We are also told that North Tonawanda lawmaker Paul Wojtaszek devoted considerable energy to the candidacy of a long-time friend from that city, and has been reluctant to publicly support Pope because the two are distant cousins, and he had wanted to avoid the appearance of impropriety. However, in light of the shift of support to Pope, Wojtaszek will likely back him if McNall, Ross, and search committee chairman Gerry Farnham all back Pope as well.
We also hear that one member of the Minority Caucus has been quietly talking with the Republican Majority to work out a deal to support Pope in exchange for a department head appointment for a long-time Niagara Falls figure whose past activities as a Democratic appointee and officeholder would have likely ruled him out. Such a move would preclude the Republicans from having to rely on Ross’ tie-breaking vote on the search committee to advance Pope—a course of action we hear Farnham is somewhat eager to follow if possible.

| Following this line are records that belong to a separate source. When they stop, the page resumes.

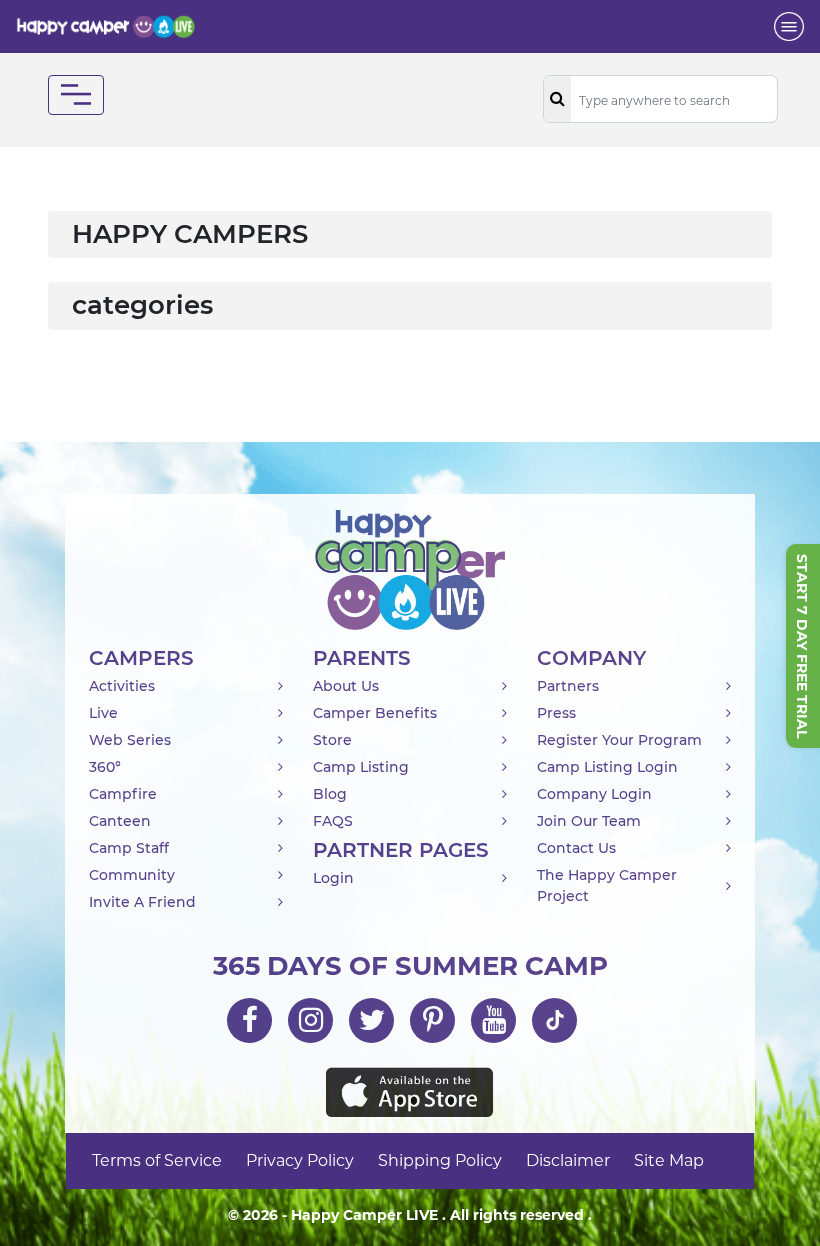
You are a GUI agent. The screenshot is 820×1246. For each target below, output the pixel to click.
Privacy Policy (300, 1160)
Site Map (669, 1160)
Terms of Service (157, 1160)
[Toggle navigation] (789, 26)
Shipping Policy (440, 1160)
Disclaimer (568, 1160)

All of this, of course, is speculative at this time, but regardless of the outcome, expect Pope’s stock in both county government and within the Republican Party to be on the rise in the months ahead.
Also rumored is that the Republican Majority will likely instruct the next county manager to appoint Sam Ferraro, the highly-regarded Economic Development commissioner, as the designated acting county manager—a duty now held by Social Services Commissioner Anthony Restaino. Majority lawmakers apparently view the energetic-but-low-key Ferraro as the right man to lead government in the event of turbulence.